Pulcino di polverara bianco di tre settimane. Foto di Andrea Mangoni.I pulcini delle prime deposizioni hanno avuto invece dei problemi: due sono stati colpiti da perosi, una malattia metabolica correlata a carenza di manganese, che finisce col deformare gli arti inferiori; uno dei due piccoli è purtroppo morto. Quelli della terza covata invece sono stati tutti uccisi, senza motivo, dalla chioccia: purtroppo capita, quando si lascia fare alla Natura. Tutto sommato però stanno crescendo bene, ed ora come ora ci sono 4 piccoli infami che stanno razzolando contenti nel loro gabbione assieme ai "fratellini" Jersey Giant e ibridi. Ovviamente il gabbione serve per difenderli dagli attacchi dei ratti: l'anno scorso mi hanno fatto sparire più di un piccolo, ed hanno decapitato anche diversi polli adulti, non ultimo il già citato Leonida.

Pulcino di polverara nero di due settimane. Foto di Andrea Mangoni.

In più, nell'incubatrice e sotto una chioccia si stanno sviluppando una dozzina di altre uova, tutte "figlie" di Nerina Jr, Medessa e Circe. Tra una settimana vedremo come andranno le schiuse!

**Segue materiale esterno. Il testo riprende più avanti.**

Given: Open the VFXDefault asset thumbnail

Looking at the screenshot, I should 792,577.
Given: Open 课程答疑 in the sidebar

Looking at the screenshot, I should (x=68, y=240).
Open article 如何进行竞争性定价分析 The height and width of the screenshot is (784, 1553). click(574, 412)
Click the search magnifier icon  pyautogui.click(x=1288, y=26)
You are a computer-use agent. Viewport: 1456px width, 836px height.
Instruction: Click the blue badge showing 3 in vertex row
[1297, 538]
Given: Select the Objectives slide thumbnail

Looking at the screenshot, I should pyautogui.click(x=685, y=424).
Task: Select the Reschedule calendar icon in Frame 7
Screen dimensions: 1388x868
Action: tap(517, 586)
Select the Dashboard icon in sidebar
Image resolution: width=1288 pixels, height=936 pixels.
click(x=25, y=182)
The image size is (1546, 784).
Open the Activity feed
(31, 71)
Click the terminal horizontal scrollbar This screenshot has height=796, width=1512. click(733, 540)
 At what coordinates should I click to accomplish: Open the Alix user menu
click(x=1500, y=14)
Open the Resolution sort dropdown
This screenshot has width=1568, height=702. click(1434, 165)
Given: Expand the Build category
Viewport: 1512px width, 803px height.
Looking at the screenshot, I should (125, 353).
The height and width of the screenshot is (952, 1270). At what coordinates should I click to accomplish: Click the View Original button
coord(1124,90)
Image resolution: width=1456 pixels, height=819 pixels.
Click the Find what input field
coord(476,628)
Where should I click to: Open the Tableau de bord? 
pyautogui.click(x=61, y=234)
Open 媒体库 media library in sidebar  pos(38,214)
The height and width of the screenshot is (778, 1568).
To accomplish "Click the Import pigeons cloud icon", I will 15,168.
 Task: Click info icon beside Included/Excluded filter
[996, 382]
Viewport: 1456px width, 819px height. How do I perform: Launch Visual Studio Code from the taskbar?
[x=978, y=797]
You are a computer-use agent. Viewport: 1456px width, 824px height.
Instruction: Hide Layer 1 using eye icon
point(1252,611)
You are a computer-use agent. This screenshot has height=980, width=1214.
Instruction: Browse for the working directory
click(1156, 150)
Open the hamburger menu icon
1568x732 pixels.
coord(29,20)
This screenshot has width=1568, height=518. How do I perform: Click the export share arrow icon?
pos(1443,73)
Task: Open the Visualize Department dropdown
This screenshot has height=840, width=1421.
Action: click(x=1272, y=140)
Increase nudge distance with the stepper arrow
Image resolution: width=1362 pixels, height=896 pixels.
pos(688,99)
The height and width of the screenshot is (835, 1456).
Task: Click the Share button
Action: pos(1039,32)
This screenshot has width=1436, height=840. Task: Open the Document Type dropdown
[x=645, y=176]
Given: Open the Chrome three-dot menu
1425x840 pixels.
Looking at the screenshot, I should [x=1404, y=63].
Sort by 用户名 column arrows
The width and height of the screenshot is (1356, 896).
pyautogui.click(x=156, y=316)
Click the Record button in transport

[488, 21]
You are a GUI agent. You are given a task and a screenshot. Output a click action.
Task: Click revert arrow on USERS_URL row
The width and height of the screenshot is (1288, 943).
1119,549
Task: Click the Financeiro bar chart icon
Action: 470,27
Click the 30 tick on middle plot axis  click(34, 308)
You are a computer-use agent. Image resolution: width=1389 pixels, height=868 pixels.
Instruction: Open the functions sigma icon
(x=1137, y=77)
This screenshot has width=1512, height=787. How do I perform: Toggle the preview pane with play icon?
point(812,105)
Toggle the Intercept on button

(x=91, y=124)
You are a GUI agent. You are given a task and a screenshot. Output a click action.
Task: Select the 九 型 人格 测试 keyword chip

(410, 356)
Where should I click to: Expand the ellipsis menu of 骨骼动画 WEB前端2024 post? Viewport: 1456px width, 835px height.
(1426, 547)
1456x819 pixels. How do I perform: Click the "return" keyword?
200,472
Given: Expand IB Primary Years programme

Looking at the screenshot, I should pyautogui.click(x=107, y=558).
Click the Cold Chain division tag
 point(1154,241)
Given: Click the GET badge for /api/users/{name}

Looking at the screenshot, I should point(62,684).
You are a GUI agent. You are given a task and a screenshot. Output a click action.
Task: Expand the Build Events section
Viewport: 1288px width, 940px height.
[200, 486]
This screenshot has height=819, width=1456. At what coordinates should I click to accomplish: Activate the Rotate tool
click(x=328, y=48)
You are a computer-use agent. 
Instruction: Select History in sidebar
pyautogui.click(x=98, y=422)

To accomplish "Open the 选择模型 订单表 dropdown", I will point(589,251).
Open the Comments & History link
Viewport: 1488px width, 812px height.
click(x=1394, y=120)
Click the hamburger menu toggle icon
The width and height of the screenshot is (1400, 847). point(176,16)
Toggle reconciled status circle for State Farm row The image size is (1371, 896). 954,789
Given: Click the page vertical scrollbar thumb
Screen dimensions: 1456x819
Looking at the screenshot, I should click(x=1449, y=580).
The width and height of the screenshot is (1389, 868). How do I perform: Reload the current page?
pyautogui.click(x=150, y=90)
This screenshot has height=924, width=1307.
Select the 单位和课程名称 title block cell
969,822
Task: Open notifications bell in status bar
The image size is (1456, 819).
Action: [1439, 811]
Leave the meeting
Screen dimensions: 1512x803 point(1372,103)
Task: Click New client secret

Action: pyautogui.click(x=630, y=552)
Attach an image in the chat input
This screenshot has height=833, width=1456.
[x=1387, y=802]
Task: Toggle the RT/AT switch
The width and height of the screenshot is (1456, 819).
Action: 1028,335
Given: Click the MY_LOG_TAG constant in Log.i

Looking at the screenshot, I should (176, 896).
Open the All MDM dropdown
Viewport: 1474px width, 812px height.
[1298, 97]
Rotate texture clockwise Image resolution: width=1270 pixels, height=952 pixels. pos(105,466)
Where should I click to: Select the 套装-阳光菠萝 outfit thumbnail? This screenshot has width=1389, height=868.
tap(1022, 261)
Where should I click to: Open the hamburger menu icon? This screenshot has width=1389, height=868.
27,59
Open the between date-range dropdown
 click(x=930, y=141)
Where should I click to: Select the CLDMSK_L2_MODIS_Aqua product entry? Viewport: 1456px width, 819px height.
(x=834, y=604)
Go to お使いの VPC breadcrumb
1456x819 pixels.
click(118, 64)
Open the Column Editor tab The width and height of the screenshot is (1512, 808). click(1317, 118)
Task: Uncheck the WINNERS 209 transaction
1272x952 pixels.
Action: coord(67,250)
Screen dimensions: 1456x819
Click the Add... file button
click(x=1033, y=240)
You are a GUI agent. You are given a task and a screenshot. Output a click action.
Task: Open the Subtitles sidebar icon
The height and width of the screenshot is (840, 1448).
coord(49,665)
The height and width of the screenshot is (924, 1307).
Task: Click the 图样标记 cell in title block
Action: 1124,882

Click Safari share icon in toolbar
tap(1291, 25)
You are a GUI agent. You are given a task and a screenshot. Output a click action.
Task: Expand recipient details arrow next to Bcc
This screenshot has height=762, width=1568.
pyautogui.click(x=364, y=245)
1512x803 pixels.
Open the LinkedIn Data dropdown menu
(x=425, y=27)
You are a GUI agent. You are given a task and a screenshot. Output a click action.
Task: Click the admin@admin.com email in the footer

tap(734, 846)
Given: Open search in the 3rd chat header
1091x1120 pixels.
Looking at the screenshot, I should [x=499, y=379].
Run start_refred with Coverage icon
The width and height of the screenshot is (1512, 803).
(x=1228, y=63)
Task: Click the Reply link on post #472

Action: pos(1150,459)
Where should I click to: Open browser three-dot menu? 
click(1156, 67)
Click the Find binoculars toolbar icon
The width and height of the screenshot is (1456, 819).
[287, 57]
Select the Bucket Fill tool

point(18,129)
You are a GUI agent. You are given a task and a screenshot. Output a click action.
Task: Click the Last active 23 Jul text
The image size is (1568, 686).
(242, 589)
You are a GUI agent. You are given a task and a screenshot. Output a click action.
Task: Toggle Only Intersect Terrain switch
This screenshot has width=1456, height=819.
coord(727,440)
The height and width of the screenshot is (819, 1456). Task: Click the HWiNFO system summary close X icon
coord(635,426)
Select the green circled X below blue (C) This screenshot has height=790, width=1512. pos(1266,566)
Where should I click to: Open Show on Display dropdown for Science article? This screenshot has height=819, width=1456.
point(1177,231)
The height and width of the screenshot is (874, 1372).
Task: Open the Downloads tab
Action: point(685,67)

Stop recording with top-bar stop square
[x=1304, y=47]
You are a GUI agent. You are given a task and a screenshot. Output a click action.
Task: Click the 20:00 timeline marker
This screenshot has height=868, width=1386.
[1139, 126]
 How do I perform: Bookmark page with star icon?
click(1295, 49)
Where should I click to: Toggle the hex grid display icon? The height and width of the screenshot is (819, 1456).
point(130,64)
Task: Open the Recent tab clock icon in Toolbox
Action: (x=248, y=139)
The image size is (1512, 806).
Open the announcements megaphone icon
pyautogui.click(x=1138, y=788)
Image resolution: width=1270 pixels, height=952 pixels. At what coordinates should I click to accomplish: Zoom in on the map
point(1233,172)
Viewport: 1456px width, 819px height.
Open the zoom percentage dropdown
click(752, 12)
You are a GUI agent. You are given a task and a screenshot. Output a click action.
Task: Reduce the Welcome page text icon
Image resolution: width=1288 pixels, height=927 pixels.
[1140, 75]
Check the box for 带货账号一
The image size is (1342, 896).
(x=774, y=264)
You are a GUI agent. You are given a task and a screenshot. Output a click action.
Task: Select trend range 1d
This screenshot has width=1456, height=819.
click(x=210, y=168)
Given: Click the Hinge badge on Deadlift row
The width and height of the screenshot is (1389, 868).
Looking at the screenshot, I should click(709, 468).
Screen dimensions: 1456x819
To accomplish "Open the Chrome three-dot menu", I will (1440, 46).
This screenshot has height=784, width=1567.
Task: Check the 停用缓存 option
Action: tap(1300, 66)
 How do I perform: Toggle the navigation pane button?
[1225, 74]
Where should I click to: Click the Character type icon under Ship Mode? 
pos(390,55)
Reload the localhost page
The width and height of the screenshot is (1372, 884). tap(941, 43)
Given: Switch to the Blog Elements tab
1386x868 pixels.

Polluce e Medessa. Foto di Andrea Mangoni.Come procederò quest'anno? Semplice: il primo obiettivo sarà quello di arrivare ad avere due galli riproduttori e una ventina di galline. Gli animali saranno selezionati in modo che abbiano tutti la cresta a cornetti e gli orecchioni il più possibile bianchi. Manterrò invece in eterozigosi il carattere della pelle gialla/pelle bianca, e cercherò di occuparmene l'anno prossimo. Inoltre cercherò di diffondere questo ceppo tra diversi appassionati: già l'anno scorso ho ceduto tre galli ad alcuni amici, assieme alle mie galline Polverara di ceppo Trivellato, per far sì che potessero riprodursi e constituire così un "serbatoio di geni" prezioso; in più sei uova sono finite a Frosinone ed altre andranno (spero presto) a Camposampiero. Insomma, cercherò di diffondere il più possibile il prezioso patrimonio genetico ereditato dal sig. Rossetto.

Medessa. Foto di Andrea Mangoni.Nel frattempo, mi fermerò ogni tanto a rimirare il mio amico Pippo, prode difensore di gallinelle indifese, che con coraggio si frappone fra esse e qualunque pericoloso nemico... come ad esempio i miei stivali. Di solito mi abbasso subito e provo ad accarezzarlo, così mi vede in faccia e si accorge dell'errore... ma qualche volta è più veloce di me. Avete mai assaggiato una speronata di gallo , così, senza preavviso, nei polpacci? Ahio!!

Polluce, in tutto il suo chicchiricheggiante splendore, e le sue ben protette spose. Foto di Andrea Mangoni.